ISOLA DEL GRAN SASSO – Ha un nome e un volto il presunto terrore che ha strappato alla vita Martino Caldarelli, il 48enne scomparso da San Pietro di Isola del Gran Sasso lo scorso venerdì. I carabinieri hanno fermato Andrea Cardelli, 40 anni, originario di Corropoli, e Alessia Di Pancrazio, 38enne di Giulianova, ritenuti responsabili della suo barbaro decesso. Il corpo dell’uomo è stato rinvenuto nella serata di ieri, immerso in un laghetto artificiale nelle campagne della Val Vibrata, tra Sant’Omero e Nereto. A condurre i militari al luogo esatto è stata proprio la donna, che, crollata nel corso dell’interrogatorio, ha confessato, fornendo dettagli decisivi per chiudere il cerchio.
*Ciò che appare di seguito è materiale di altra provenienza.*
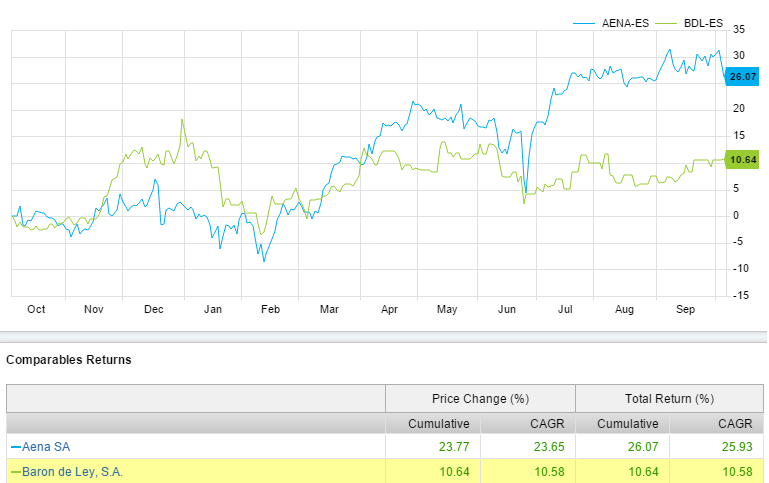
Task: Select the Price Change (%) column header
Action: [x=480, y=399]

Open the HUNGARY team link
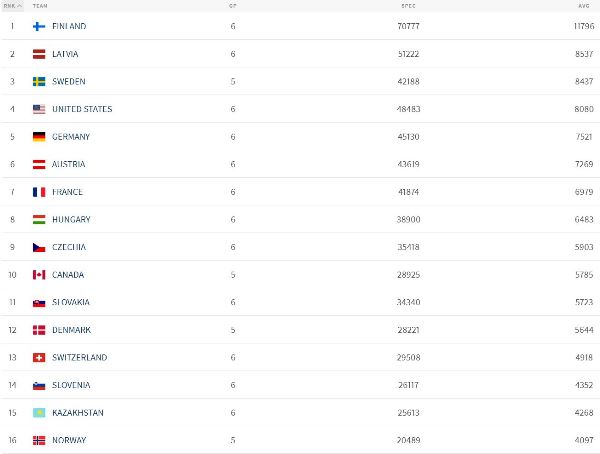71,220
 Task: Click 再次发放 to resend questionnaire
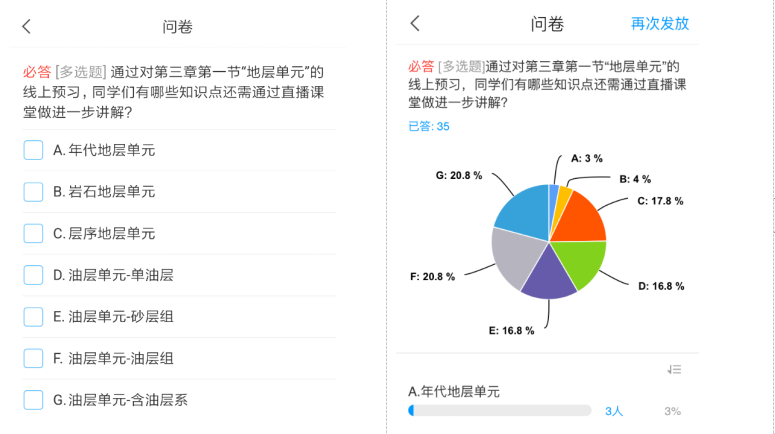pyautogui.click(x=659, y=23)
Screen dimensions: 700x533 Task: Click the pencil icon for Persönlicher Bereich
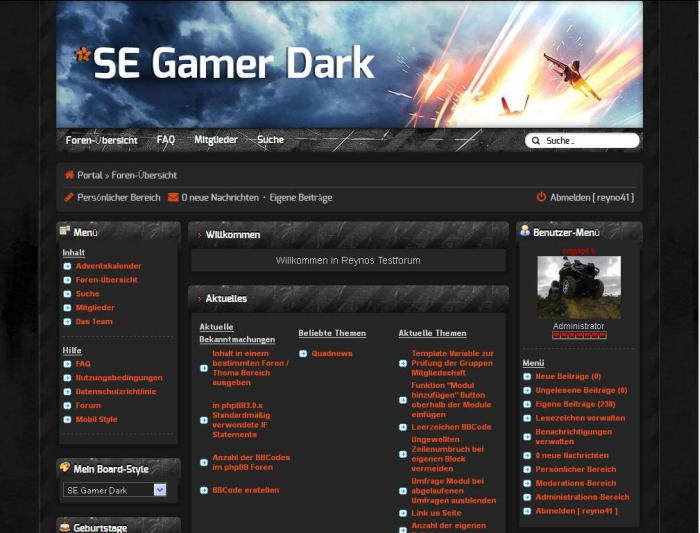pyautogui.click(x=69, y=198)
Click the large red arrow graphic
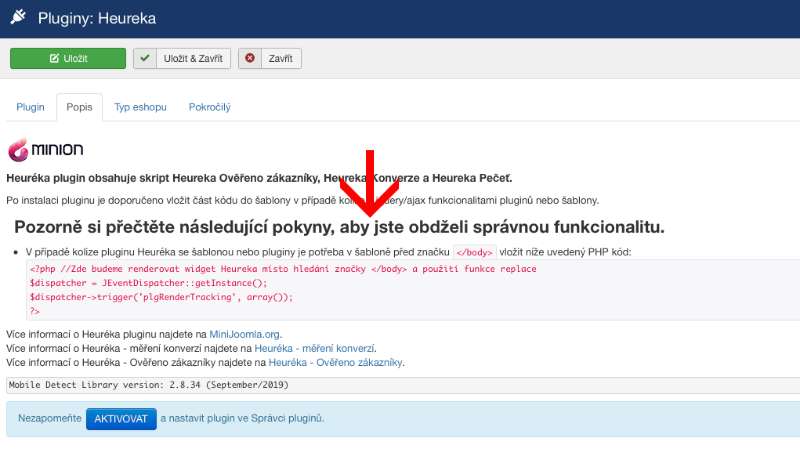 pos(371,183)
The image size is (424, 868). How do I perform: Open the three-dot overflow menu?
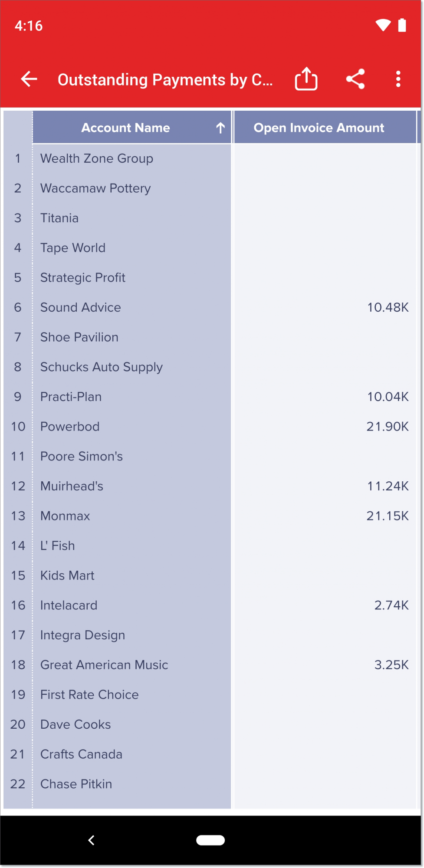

Al momento, a carico della coppia pende l’accusa di concorso in rapina, ma come confermato dalle autorità in conferenza stampa l’imputazione potrebbe presto aggravarsi, trasformandosi in delitto volontario, sulla base degli elementi raccolti e soprattutto in seguito all’autopsia che chiarirà il numero e la natura delle conseguenze inferte al nemico. Secondo le prime evidenze dei carabinieri del Reparto Operativo di Teramo, si tratterebbe di numerose coltellate, inflitte con una crudeltà tale da far pensare a una colluttazione molto intensa.
Durante la conferenza stampa tenuta dal procuratore capo di Teramo, Ettore Picardi, e dal comandante provinciale dei carabinieri, colonnello Pasquale Saccone, è stato tracciato un quadro crudo e agghiacciante della vicenda. Il delitto, ha spiegato Picardi, sembra maturato in un contesto sociale marginale, tra persone che vivono di espedienti. Non ci sarebbe stato un piano preordinato, ma piuttosto una situazione sfuggita di mano, che ha portato a un’escalation di crudeltà culminata nel decesso di Caldarelli. Il 48enne, descritto da amici e conoscenti come un uomo tranquillo, legato alla madre con cui viveva, sarebbe stato adescato attraverso i social, forse con una proposta di natura intima.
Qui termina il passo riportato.